The National Socialist Council of Nagaland-Khaplang (NSCN-K) has planned extensive meetings with Naga community and religious leaders to establish peace in the Naga Self-Administered Zone of Myanmar’s Sagaing Region.
The Tatmadaw (military) overran the group’s headquarters in Taga village, Nanyun township, Sagaing Region, on January 29 and now controls the area.
A civilian committee was formed on February 24 to reduce tensions between the military and the armed group.
“Before we meet with the government, we have to meet with the civilian committee, although a date has not yet been fixed. There is now no fighting between the Tatmadaw and our forces despite the military operations in Nagaland. We are meeting with the committee to seek its opinion on how best to maintain peace in the area,” U Kyaw Wan Sein, a central executive committee member of the group, told media persons.

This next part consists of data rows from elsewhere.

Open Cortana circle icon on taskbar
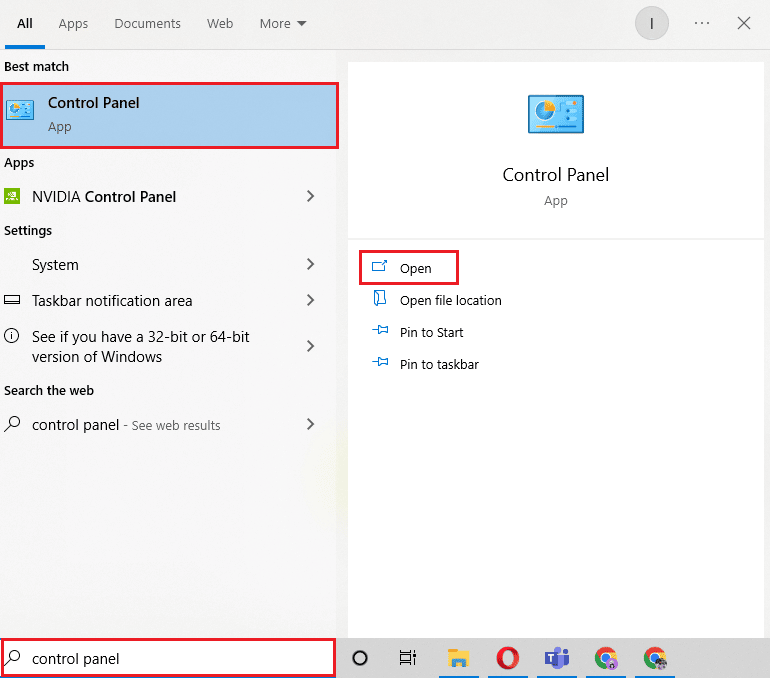770x678 pixels. click(x=360, y=658)
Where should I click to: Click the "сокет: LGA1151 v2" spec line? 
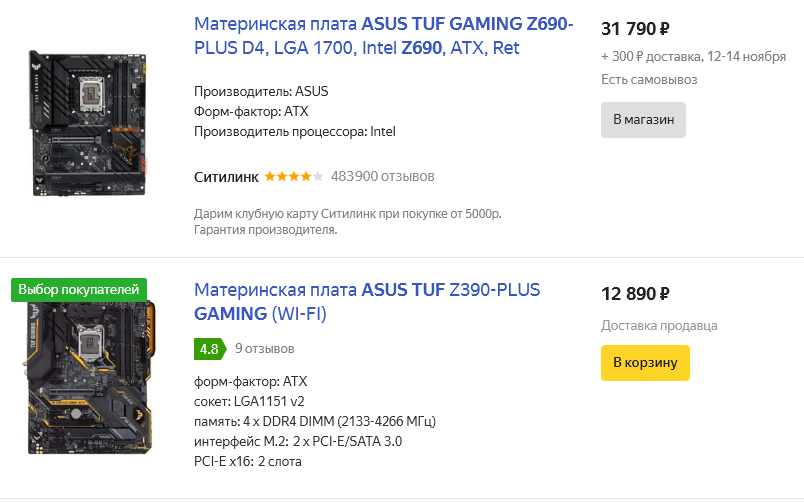click(247, 401)
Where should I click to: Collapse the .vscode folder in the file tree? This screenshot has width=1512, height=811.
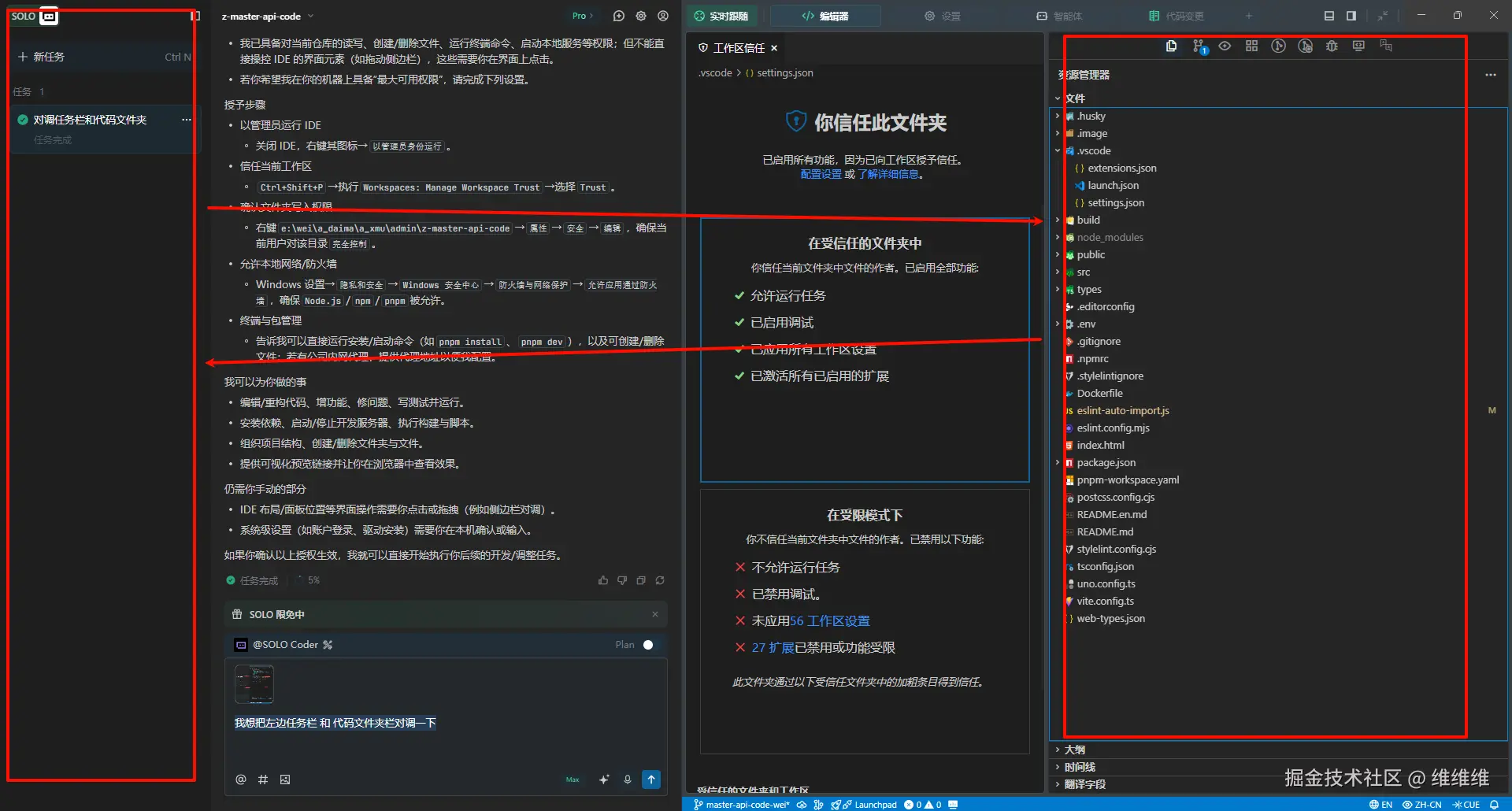[1058, 150]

On January 29, Burmese troops, led by the Hkamti township tactical commander under the Tatmadaw’s North-West Command, took control of the group’s headquarters.
The Office of the Commander-in-Chief of Defence Services in early February issued a press release stating that military forces had seized three outposts and two military training schools run by rebel groups fighting the Indian government in Assam and Manipur. It said the military also seized small arms and ammunition in the operation.
The military accuses the group of allowing rebels opposed to the Indian government to operate in its areas and said it arrested six NSCN-K members and two Assam and Manipur rebels.
It claimed to have “evidence that Manipur and Assam insurgents stayed in the area and documents showing their links with the NSCN-K”.
The NSCN-K had signed a regional truce with the Thein Sein government in April 2012, and the government has urged it to sign the Nationwide Ceasefire Agreement (NCA), but the group has said it will not sign the NCA unless the government reaches an agreement that includes all the Naga people in north-eastern India and Myanmar.
The Myanmar government has said that was not possible.
The group was founded in 1980 with the aim of establishing a sovereign Naga state.
It split into two factions in 1988 – the NSCN-K in Myanmar led by SS Khaplang, and the NSCN-IM in India, led by Isak Chishi Swu and Thuingaleng Muviah.
SS Khaplang died in 2017.
But while the Muivah group has remained united, the Khaplang group has split into four factions.
One is led by Khole Konyak and Khitovi Zhimomi, the second by P Thikak and a third by ousted chairman Khango Konyak.
The main K faction is led by Khaplang’s adopted nephew Sung Aung.